WHAT YOU NEED TO DO:
1. In the security findings extract, what confidence percentage is given for the Intent-Code Divergence finding?
2. Continue the security findings extract from where it stops.

DOCUMENT EXTRACT:
┌────────

Description-Behavior Mismatch

High
Confidence
96% confidence
Finding
The front matter says the skill generates OpenClaw skill templates, but the body describes a standalone note and record-management tool. Security-relevant documentation inconsistency can mislead reviewers and users about what data the skill handles and what operations it performs, which undermines informed consent and increases the chance of misuse.

Intent-Code Divergence

Medium
Confidence
84% confidence
Finding
The top-level documentation presents conflicting purposes: a template generator versus a general-purpose data management CLI. Contradictory documentation is a security issue because it obscures the true operational scope, making it harder for users to assess privacy risks around stored entries, command history, and exported data.

Description-Behavior Mismatch

High
Confidence
95% confidence
Finding
The implementation materially diverges from the declared purpose of a skill-template generator and instead provides a generic local logging and item-management CLI. This kind of capability mismatch is dangerous because it defeats user and platform expectations, can conceal undeclared data collection/storage behavior, and makes security review and permission scoping unreliable.

└────────

INFORMATION SUPPLIED:
┌────────

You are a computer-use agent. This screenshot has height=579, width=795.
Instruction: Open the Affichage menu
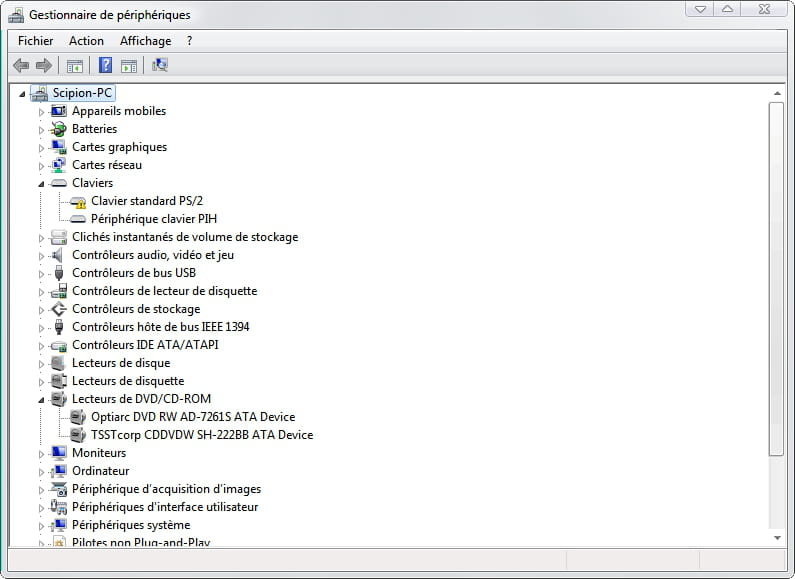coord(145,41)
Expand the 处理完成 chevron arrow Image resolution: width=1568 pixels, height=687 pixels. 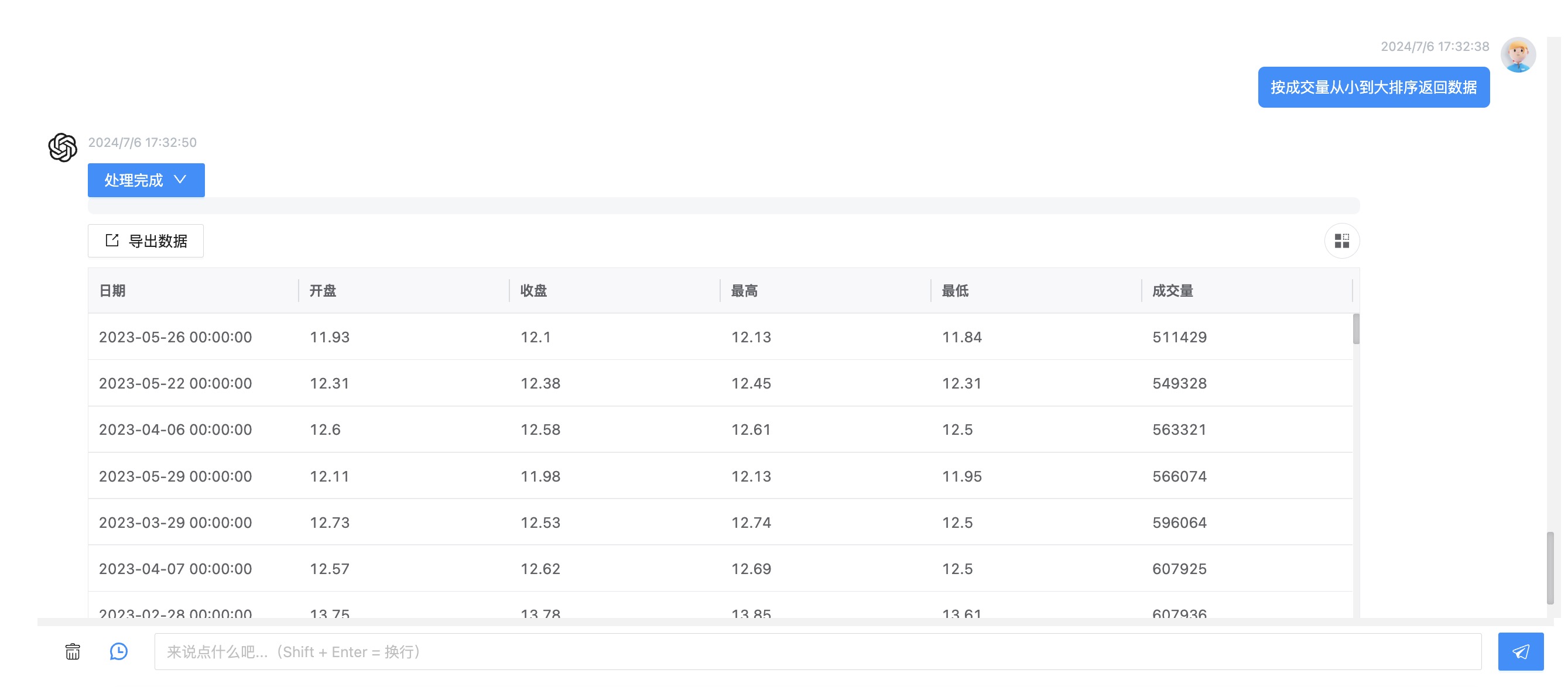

└────────

RESULTS OF THE TASKS:
1. 84%

2.
Intent-Code Divergence

Medium
Confidence
88% confidence
Finding
The help text advertises the program as a broad 'Multi-purpose utility tool,' which directly contradicts the narrowly scoped skill description. In a skill ecosystem, misleading documentation increases risk because operators may trust the manifest while the script normalizes broader behavior, masking unexpected storage and command capabilities.

Missing User Warnings

Medium
Confidence
82% confidence
Finding
The `remove` command deletes stored entries, but the description does not warn users about the destructive effect or whether deletion is reversible. In a logging/notebook-style tool, this can lead to accidental data loss, especially because the skill is presented as a benign template utility rather than a persistent datastore manager.

Missing User Warnings

Medium
Confidence
90% confidence
Finding
The documentation states that every command is recorded in `history.log`, but the static finding correctly notes that the user is not warned about the privacy implications of this behavior. Command history may include sensitive terms, filenames, or secrets passed as arguments, creating an avoidable privacy and data-retention risk.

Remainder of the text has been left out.